**What you should do:** Below are some records; find each line that carries the word "agent" and copy it.

**The records:**

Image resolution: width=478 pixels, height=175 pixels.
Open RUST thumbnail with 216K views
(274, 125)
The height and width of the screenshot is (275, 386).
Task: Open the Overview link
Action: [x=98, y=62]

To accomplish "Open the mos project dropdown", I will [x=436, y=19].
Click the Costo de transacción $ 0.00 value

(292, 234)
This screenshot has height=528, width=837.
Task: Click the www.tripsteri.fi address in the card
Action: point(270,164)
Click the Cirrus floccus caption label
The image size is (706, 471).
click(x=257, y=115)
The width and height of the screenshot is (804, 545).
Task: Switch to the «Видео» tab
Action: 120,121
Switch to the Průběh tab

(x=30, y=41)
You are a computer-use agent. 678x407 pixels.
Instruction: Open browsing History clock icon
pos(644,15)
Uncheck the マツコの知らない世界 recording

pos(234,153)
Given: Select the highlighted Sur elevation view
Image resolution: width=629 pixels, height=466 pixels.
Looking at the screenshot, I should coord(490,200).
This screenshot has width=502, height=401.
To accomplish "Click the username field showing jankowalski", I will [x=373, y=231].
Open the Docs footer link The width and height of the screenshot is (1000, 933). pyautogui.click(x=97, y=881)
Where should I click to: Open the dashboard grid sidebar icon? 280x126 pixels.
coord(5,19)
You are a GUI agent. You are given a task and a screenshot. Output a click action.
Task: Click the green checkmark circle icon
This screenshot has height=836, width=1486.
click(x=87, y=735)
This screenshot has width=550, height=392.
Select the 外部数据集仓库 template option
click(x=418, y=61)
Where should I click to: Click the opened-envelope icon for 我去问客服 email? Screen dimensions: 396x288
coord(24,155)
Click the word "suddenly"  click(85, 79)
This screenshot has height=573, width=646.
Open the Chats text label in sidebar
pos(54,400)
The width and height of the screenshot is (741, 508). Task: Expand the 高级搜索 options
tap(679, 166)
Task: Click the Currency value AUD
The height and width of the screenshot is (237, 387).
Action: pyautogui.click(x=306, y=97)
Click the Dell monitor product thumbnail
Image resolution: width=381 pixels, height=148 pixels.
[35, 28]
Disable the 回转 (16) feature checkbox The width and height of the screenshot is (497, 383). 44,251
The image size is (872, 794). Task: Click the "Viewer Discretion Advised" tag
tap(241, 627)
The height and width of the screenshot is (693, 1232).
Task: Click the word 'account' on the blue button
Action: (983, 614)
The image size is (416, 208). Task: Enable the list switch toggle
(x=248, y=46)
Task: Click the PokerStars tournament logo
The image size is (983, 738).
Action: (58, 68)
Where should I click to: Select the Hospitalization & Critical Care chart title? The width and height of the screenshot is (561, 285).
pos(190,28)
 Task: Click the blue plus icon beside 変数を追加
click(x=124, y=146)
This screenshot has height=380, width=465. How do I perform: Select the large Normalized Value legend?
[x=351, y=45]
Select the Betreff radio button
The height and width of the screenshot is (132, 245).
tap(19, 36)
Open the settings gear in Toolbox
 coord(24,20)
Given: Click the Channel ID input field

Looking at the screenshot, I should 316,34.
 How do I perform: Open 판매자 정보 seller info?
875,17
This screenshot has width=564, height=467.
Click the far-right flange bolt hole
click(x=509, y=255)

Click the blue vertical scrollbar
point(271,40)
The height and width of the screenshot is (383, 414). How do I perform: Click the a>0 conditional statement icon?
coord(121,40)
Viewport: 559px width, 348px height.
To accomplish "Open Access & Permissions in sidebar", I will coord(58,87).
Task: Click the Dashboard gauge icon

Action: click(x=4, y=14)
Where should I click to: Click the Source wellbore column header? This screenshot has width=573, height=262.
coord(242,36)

**Your solution:**
You are a computer-use agent. 678x407 pixels.
You are a GUI agent. You are given a task and a screenshot. Output a click action.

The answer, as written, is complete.